TASK TO COMPLETE: From the forum thread on CPU power and Meltdown/Spectre below, quote the stretch from "Every good solution" through "a simple microcontroller." word for word.

Discussions on more advanced topics such as monolithic vs micro-kernels, transactional memory models, and paging vs segmentation should go here. Use this forum to expand and improve the wiki!
Sik wrote:...I'm surprised we aren't encouraging programmers to optimize their code as much as possible for slower CPUs...
"We" are doing that. "They" aren't, because what's selling is moar features, moar eye candy, moar FPS, semi-transparent windows, inlined videos, ...
Also company more willing to add 50 middlewares to do simple things, in fact it's the "correct way" to use bloatwares in their philosophy.
Think about RN, why you want to run javascript with java glue code which in turn run inside a JVM, on a crappy mobile processor? It's crazy talk back in the old day.
Well, to be quite honest, I vividly remember my first x86 laptop, purchased back in 1999, which had just enough CPU ooomph (PIII @ 500MHz) to play back a DVD without stuttering -- if I didn't do anything else.
(I had Amigas before, and while being fine machines in their own right, playing back DVDs was quite outside their range except for the very lastest PowerPC-driven ones.)
We do want HD quality today, going forward to 4k and 3D, and we do want it stutter-free while we're doing something else in another window.
So it's not as if all that CPU power were unnecessary if not for bloatware.
But we're getting sidetracked here. Let's keep this focussed on Meltdown / Spectre and their mitigation.
Every good solution is obvious once you've found it.
Probably Meltdown/Spectre are just the beginning of a public attempt to use any measurable hardware effects as a programming language from a simple microcontroller.
If that's the case, probably using paging as a measure to leak data will only be one of the weakest ways to gather any data in a system, probably wouldn't really be the fault of the architecture implementation (beyond doing temporary operations that leave measurable traces before making sure that the operation is allowed as when loading pages before making sure that privilege access will be allowed for operands), and probably there will always be ways to determine valuable things and which will become easier as processors become more advanced.
The only task of interest here is dealing with hardware effects as if they were input/output gates to manipulate, and if electronics prove to be always suitable for observing any desired data and effects through manual analysis from software, then the best choice will definitely be to isolate a machine from code designed for that in one way or another, because there would always be a way to measure things electronically through analyzing code.
Things like this will always be usable if privileged malware is installed.
Solar wrote:Well, to be quite honest, I vividly remember my first x86 laptop, purchased back in 1999, which had just enough CPU ooomph (PIII @ 500MHz) to play back a DVD without stuttering -- if I didn't do anything else.
(I had Amigas before, and while being fine machines in their own right, playing back DVDs was quite outside their range except for the very lastest PowerPC-driven ones.)
We do want HD quality today, going forward to 4k and 3D, and we do want it stutter-free while we're doing something else in another window.
So it's not as if all that CPU power were unnecessary if not for bloatware.
And GPUs are better equipped for that task nowadays (while in 1999 they were still using fixed pipeline or very primitive shaders). For that kind of heavy tasks it's better to not use the CPU actually.

INFORMATION SHOWN:
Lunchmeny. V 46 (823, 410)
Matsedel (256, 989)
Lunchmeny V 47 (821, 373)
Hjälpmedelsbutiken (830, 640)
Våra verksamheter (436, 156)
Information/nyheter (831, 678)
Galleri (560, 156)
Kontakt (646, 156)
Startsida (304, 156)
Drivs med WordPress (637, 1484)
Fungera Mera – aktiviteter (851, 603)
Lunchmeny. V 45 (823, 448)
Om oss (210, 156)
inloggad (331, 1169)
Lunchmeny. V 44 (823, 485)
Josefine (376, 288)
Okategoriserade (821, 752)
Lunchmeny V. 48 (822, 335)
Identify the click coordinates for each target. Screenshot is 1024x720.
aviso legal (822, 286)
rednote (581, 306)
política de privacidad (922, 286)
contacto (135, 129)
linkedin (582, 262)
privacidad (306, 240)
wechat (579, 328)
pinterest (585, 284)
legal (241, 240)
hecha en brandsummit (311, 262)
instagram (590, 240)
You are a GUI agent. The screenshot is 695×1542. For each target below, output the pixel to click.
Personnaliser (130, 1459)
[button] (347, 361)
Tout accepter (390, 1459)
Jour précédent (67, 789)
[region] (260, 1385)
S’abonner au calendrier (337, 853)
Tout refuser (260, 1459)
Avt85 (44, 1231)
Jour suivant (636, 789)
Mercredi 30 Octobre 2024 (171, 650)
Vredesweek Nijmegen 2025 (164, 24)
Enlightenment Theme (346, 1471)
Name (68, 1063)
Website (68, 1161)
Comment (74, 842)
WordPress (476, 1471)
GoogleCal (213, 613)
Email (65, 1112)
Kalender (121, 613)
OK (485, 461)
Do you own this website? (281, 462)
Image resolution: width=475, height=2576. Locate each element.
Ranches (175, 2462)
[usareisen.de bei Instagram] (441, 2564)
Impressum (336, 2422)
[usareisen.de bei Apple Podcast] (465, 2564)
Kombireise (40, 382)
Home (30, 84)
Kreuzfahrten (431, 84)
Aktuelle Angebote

OUTPUT FOR THIS EXERCISE:
Every good solution is obvious once you've found it.
Probably Meltdown/Spectre are just the beginning of a public attempt to use any measurable hardware effects as a programming language from a simple microcontroller.